READING TEXT:

□ □ □ □

The solution begins by writing the KKT conditions for this problem, and then one reach the conclusion that the global optimum is $(x^*,y^*)=(4/3,\sqrt{2/3})$.

However the linear independence constraint qualification (LICQ) fails everywhere, so in principle the KKT approach cannot be used directly. I have seen multiple examples solved like this, and I don't understand why this is legitimate.

It seems to me that the correct approach would be to reason as follows:

Suppose $(x^*,y^*)$ is a constrained local maximum for the problem. Then we see that neither of the nonnegativity constraints can bind at $(x^*,y^*)$, because otherwise every neighborhood of $(x^*,y^*)$ would contain a feasible point $(x,y)$ with $f(x,y)>0=f(x^*,y^*)$. Therefore $(x^*,y^*)$ is a constrained local maximum for the problem

$$\max f(x,y)=xy \quad \text{subject to }\quad x+y^2\leq2 \quad \quad (2)$$

which satisfies the LICQ condition everywhere. Using the KKT conditions gives $(x^*,y^*)=(4/3,\sqrt{2/3})$.

□ □ □ □

(Records from a collection)

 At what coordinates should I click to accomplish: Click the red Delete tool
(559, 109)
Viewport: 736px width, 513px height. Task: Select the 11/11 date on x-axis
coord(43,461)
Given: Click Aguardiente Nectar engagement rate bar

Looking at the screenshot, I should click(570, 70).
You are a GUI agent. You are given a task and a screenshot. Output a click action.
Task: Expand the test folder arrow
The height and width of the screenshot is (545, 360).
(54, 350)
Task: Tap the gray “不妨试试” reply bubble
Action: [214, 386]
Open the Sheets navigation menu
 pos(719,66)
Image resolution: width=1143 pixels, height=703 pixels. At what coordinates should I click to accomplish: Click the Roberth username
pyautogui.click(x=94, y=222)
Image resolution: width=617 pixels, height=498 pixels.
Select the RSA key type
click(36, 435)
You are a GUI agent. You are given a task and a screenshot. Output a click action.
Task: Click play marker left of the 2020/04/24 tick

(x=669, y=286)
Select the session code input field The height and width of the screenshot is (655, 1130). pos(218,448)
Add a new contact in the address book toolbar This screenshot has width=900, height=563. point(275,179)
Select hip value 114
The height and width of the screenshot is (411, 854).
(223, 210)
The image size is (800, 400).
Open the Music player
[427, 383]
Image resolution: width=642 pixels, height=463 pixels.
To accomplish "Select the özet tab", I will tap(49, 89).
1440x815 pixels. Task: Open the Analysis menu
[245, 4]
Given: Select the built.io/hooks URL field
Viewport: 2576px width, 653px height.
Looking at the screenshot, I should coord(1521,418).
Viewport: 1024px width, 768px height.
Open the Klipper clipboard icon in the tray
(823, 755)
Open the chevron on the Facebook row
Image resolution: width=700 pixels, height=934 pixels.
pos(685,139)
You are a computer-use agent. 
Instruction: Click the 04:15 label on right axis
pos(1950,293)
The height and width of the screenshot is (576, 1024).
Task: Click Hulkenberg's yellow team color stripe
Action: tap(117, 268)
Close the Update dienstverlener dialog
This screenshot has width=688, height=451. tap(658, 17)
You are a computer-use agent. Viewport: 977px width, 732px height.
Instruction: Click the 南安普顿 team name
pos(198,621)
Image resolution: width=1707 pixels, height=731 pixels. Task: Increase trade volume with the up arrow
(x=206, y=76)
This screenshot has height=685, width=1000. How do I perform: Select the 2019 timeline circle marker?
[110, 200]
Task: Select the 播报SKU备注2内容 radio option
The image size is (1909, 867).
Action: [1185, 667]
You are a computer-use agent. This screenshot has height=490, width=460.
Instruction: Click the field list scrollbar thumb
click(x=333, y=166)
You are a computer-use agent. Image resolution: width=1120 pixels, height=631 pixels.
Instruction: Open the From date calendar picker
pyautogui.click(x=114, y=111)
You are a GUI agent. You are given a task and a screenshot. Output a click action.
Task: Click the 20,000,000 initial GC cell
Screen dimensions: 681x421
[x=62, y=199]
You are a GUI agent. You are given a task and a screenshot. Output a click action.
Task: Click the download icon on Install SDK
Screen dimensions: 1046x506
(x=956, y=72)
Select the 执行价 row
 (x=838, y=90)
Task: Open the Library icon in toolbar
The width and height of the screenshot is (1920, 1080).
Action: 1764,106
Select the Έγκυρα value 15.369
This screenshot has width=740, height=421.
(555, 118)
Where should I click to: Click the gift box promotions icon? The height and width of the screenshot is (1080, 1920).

□ □ □ □

GIVEN EXERCISE 1:
Answer these questions from the optimization text:
(a) What global optimum does the solution reach?
(b) Which constraint qualification fails everywhere in the original problem?
(c) What single constraint remains in problem (2)?
GIVEN EXERCISE 2: Go on with the optimization text, picking up right after its final sentence.
These records are separate material, apart from the optimization text.

EXPECTED ANSWER 1:
(a) $(x^*,y^*)=(4/3,\sqrt{2/3})$
(b) The linear independence constraint qualification (LICQ)
(c) $x+y^2\leq2$

EXPECTED ANSWER 2:
For sufficiency, we note that $f$ is continuous and that the feasible set in $(1)$ is compact, so $f$ attains a global maximum at some feasible $(x^*,y^*)$. Combined with the previous necessity argument, we conclude that $(x^*,y^*)=(4/3,\sqrt{2/3})$ is the unique local and global maximum for the problem.

Am I missing something? Thanks a lot for your help.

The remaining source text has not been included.